Once plaintiff establishes a prima facie case, the defendant has the burden of production to "articulate some legitimate, nondiscriminatory reason" for its action. Burdine, 450 U.S. at 253, 101 S.Ct. at 1093. If defendant does so, the plaintiff has the burden of proof "to demonstrate that the proffered reason was not the true reason" for the decision: i.e., that the articulated reason is a mere pretext. Id. at 259, 101 S.Ct. at 1096. The ultimate burden of persuasion, of course, remains with the plaintiff. Id. at 253, 101 S.Ct. at 1093.

These allocations of burdens of production and proof in retaliatory discharge cases are not meant to be

  rigid, mechanistic, or ritualistic. The critical
  question is whether a plaintiff has proven by a
  preponderance of the evidence that the defendant
  intentionally discriminated or retaliated against
  the plaintiff for engaging in protected activity.

Wrighten v. Metropolitan Hospitals, Inc., 726 F.2d 1346, 1354 (9th Cir. 1984); United States Postal Service Bd. of Governors v. Aikens, 460 U.S. 711, 103 S.Ct. 1478, 75 L.Ed.2d 403 (1983).

C. The CA-1 Form Incident

Plaintiff McGuire fails to establish a prima facie case of retaliation with regard to the CA-1 Form incident. A prima facie case cannot be established by a plaintiff who cannot show that he was the victim of an adverse personnel decision.

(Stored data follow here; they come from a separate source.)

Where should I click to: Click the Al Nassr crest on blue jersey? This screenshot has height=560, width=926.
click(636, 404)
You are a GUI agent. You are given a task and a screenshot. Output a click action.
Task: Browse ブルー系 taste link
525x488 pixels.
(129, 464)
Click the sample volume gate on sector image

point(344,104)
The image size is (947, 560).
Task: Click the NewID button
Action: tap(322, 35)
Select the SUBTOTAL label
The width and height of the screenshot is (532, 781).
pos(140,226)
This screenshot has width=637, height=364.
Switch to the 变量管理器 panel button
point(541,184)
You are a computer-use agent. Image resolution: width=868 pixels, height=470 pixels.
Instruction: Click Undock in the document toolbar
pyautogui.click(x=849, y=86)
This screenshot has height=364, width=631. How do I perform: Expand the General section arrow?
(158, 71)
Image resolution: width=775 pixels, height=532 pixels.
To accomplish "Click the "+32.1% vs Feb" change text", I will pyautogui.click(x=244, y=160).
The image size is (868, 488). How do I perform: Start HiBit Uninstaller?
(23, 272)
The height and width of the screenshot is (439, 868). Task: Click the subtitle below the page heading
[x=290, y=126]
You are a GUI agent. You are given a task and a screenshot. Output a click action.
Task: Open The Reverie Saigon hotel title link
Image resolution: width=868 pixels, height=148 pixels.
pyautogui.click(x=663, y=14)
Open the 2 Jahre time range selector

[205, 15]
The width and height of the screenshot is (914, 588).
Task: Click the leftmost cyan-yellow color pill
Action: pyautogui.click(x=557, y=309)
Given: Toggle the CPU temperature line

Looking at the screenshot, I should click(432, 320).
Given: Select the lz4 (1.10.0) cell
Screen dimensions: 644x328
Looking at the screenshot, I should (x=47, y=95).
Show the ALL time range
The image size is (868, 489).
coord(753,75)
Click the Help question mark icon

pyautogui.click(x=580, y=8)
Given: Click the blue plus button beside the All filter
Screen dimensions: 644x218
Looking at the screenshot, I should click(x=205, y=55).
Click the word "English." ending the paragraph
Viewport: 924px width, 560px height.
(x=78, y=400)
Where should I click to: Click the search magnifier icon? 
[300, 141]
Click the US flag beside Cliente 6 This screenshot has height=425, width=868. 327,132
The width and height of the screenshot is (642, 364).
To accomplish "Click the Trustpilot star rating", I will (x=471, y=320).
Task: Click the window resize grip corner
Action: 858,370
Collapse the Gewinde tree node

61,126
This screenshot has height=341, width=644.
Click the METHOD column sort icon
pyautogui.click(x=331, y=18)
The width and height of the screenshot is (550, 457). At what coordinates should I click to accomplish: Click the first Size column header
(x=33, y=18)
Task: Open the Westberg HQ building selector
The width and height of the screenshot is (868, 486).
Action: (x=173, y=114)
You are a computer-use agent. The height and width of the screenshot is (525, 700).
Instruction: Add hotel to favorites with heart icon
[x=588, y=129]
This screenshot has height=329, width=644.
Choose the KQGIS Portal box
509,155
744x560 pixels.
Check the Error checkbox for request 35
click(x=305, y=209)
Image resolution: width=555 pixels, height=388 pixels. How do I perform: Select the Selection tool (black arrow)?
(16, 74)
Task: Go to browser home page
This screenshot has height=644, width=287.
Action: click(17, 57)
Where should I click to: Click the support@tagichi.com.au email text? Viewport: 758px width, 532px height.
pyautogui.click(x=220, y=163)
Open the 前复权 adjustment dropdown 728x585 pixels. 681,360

There is no material factual dispute with respect to the Postal Service's nine-day delay in providing McGuire with Form CA-1. There is no dispute that McGuire participated in "protected activity" under Title VII by seeking EEO counseling in July and August 1985 and in filing an EEO complaint in August 1985. There is a dispute as to whether Safety Specialist James Dierking knew of McGuire's participation in these protected activities. This dispute, however, is not material, for even drawing all reasonable inferences in favor of the nonmoving party, as the Court must do on a motion for summary judgment, plaintiff nevertheless fails to address the fundamental flaw in his retaliation claim, namely that the alleged retaliatory act does not constitute an "adverse employment action" under Title VII.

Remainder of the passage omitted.